What you will do:
What lines in the data below mention the string "Task"? Copy them out.

Collected data
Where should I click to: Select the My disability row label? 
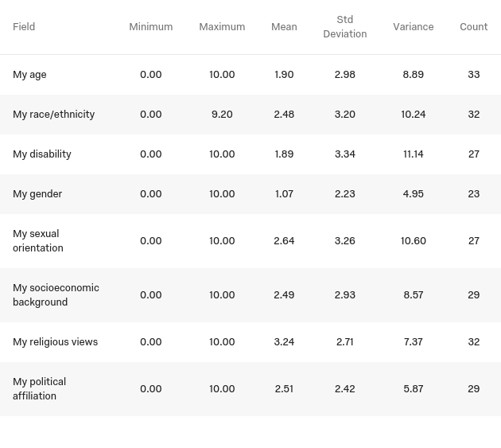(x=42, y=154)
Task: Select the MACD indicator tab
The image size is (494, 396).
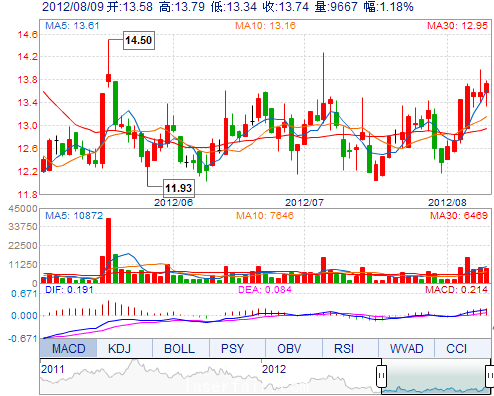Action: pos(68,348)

---

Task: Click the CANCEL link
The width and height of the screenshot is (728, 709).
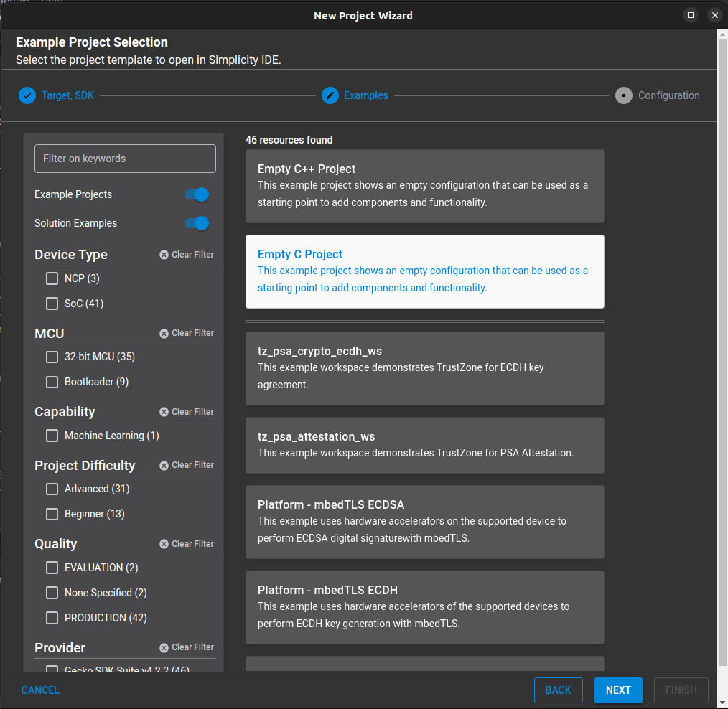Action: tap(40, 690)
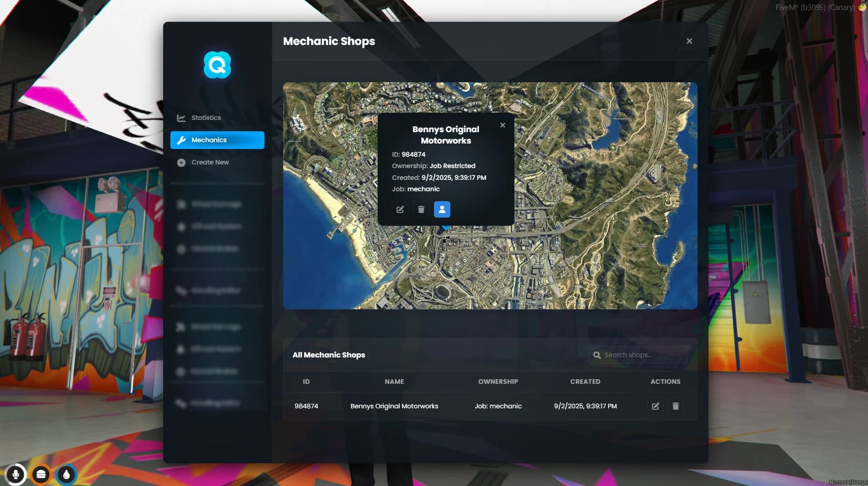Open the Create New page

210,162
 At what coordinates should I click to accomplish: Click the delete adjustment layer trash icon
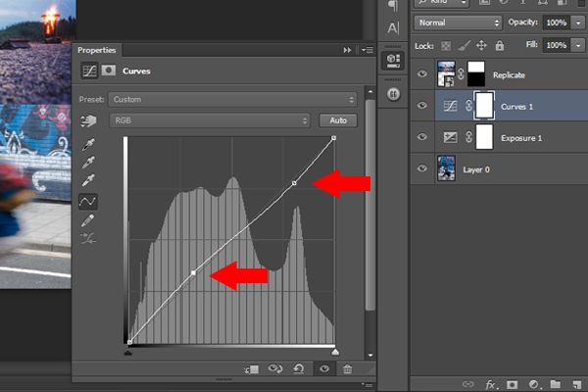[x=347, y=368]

Written solution:
Task: Select the MACD indicator tab
Task: Click the CANCEL link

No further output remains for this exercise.